Breites Einsatzspektrum
Insbesondere ob seiner unglaublichen optischen Vielseitigkeit bei geringem Gewicht und verhältnismäßig geringer Bruchgefahr haben sich die der kunstharzgebundenen Quarzwerkstoffe in verschiedenen Bereichen im Innen- und Außenraum durchgesetzt. Zu den Haupteinsatzgebieten gehören Arbeitsplatten und Waschtischablagen. Im Bad finden sie ihren Einsatz zudem in Ablagen, Fenster­bänken, Wandbekleidungen, Innentürrahmen und Möbeloberflächen.
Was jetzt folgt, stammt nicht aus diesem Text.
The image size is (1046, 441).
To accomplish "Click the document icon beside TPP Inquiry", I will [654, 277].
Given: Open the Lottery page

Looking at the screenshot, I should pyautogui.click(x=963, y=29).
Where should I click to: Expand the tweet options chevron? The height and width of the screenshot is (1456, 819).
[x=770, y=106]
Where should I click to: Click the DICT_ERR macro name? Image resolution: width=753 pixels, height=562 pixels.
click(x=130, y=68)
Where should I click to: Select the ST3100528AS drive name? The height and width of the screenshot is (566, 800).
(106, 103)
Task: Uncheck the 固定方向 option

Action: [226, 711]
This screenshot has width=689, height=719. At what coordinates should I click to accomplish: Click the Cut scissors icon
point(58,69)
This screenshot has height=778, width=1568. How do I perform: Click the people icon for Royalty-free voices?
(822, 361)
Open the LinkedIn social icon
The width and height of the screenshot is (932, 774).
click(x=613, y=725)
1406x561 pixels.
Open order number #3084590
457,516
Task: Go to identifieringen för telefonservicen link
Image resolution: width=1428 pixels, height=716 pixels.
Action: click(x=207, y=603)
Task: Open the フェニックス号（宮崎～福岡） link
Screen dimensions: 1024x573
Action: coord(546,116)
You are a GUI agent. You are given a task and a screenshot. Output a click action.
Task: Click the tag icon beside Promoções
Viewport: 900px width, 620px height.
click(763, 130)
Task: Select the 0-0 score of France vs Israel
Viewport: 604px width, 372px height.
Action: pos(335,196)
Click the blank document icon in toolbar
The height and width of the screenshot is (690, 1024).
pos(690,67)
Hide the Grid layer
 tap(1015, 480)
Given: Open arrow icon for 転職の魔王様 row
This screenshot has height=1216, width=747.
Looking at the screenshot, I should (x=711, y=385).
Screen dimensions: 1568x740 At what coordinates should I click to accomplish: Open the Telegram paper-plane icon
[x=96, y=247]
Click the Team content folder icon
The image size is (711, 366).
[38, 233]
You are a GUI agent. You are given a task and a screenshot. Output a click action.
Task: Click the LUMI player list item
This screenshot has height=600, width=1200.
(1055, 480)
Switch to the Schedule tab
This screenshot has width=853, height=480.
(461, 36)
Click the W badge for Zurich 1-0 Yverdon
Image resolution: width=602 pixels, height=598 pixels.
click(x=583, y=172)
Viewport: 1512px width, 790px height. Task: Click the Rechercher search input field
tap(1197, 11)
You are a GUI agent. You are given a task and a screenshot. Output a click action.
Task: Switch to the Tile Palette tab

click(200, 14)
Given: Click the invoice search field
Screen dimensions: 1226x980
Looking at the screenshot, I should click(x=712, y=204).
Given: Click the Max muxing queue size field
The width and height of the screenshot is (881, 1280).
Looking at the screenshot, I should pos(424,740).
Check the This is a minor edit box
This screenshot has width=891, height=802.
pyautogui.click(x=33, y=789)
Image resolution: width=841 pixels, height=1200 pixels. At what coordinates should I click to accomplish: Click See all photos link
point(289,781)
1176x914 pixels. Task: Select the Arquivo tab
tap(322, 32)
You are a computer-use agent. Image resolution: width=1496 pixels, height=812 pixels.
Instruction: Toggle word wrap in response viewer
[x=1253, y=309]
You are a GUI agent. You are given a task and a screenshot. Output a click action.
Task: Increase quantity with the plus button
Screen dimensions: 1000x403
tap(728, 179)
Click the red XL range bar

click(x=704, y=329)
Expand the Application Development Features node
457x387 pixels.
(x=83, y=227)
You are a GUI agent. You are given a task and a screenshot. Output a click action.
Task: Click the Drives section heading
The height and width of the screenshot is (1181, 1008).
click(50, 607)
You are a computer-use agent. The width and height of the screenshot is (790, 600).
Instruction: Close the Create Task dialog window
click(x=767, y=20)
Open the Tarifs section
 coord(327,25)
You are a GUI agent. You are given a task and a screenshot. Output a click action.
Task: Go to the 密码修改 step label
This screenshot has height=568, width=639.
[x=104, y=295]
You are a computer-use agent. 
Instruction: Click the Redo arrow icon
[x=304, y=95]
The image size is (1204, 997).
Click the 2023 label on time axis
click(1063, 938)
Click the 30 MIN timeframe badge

Das flächenmäßig größte Anwendungsfeld der Quarzwerkstoffe sehen die Anbieter allerdings am Boden. Ein Grund hierfür sind die im Vergleich zum Naturstein und der Keramik größeren Plattenabmessungen bei geringeren Dicken (was sich natürlich auch erheblich auf das Gewicht auswirkt). 1,20 x 1,20 m große Bodenplatten etwa, wie sie alle Anbieter im Standardprogramm haben, empfinden viele halt als eindrucksvoller als kleinteilige Fliesen. Außerdem sind bis zu 3,00 m breite Stufenplatten im Standardprogramm der Anbieter enthalten, was bei Fliesen bisher unmöglich ist. Wegen des geringeren Fugenanteils sind die großen Platten auch bei all jenen Architekten und Planern beliebt, die nicht nur authentischen Naturprodukten den Vorzug geben. Auch ihrer angenehmen Haptik wegen sind Quarzwerkstoffe hoch im Kurs. Die Hersteller werben damit, dass die Produkte keine „Steinkälte“ vermitteln würden und stellen die ideale Eignung für Fußbodenheizungen heraus. Das Harz in den Platten fühlt sich grundsätzlich wärmer an und nimmt ankommende Wärme auch schneller an als reiner natürlicher Stein – gerade im Bad ein nicht zu unterschätzender Vorzug.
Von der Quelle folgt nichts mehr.